In June 1990, after 28 years of restrictive trade in gold, the Gold Control Act was finally repealed. Finance minister Madhu Dandavate’s argument for doing this was simple: it was more prudent to allow free imports and earn taxes rather than to lose it all to unofficial channels. Anyone could import gold into the country by paying a duty of Rs 250 per 10 grams. The gold market responded: From official imports of practically nothing in 1991, India officially imported more than 110 tonnes of gold in 1992.
But before we jump to any conclusions too quickly, a closer reading of the history of that period is essential. For instance, gold mines in India continued to sell gold for industrial purposes through the branch network of the State Bank of India. Forward trading in gold – and silver – was still prohibited. Exports of silver bullion were banned too, and exports of silver products were subjected to quota restrictions.
Other than jewellery that fell under personal effects of travellers coming in from overseas, imports of gold required special authorisation of the Reserve Bank of India (RBI). In certain cases, jewellers were allowed to manufacture jewellery from imported gold, but only for exports. They were also allowed to replenish gold supplies through the Gold jewellery Export Promotion Replenishment Scheme.

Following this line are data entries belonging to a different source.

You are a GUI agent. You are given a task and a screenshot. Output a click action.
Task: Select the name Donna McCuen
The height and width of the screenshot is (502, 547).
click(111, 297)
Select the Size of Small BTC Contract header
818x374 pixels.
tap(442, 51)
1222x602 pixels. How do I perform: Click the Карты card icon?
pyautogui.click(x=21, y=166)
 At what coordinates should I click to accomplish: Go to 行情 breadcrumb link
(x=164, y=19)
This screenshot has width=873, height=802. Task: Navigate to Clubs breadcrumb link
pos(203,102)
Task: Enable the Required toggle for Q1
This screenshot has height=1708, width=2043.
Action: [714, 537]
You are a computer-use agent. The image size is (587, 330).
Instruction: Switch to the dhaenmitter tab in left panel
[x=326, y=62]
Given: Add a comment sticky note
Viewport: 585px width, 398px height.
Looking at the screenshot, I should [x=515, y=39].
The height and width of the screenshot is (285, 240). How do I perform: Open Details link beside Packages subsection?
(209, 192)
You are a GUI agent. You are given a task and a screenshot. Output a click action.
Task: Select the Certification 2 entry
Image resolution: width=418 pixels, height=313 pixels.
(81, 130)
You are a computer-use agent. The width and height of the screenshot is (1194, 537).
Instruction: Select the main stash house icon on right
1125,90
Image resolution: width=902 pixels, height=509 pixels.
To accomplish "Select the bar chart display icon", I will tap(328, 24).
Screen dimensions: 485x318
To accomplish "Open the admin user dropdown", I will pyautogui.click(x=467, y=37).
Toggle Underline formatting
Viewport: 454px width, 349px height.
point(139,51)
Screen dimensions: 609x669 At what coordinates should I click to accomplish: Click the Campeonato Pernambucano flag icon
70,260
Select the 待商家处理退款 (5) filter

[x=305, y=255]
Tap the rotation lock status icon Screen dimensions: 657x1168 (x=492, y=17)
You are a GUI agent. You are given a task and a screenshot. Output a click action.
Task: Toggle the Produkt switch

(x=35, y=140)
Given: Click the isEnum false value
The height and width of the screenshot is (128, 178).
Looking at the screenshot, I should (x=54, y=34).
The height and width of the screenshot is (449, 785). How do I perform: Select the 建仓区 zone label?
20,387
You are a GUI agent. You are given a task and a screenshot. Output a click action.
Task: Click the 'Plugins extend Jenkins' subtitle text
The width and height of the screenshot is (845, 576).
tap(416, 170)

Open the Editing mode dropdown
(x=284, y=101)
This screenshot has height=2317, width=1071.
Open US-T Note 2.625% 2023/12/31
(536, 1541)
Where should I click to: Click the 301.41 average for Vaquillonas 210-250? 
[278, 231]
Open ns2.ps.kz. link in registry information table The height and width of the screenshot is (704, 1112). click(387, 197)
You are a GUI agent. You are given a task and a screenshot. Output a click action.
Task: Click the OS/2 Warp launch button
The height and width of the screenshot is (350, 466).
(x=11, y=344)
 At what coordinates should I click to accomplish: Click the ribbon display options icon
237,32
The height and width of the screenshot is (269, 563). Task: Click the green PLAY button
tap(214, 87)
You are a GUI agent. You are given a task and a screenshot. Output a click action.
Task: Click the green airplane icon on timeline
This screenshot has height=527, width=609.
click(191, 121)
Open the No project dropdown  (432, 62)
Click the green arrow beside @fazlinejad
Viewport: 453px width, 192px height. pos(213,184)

The non-resident Indian scheme was launched in 1992; Indians who stayed overseas for more than six months were allowed to import gold upto five kgs as a part of their baggage, and upon payment of customs duty in a convertible currency, usually US dollars. In 1994, the Government allowed the import of gold through a special import license (SIL) that effectively treated gold as a commodity.
The SIL entitled exporters to buy gold, mostly. The argument for gold market liberalisation was based on the idea that specialist importers of gold would help bring down margins, and make the price of gold competitive. It was an argument that had been used in the past, but reality was a little different. It was the counter argument that prevailed, that gold had monetary implications and thus had to be dealt with differently from other commodities.
In 1997, seven banks were authorised under the Open General License (OGL) scheme as official importers of gold; this number later increased to 20. In 1999, the government tried to mobilise gold through the Gold Deposit Scheme (GDS), launched by the State Bank of India to allow gold to be deposited at a specified interest rate. The result: gold demand rose, and so did prices – not exactly what the policy makers had in mind. Through the eons, gold continues to surprise us all.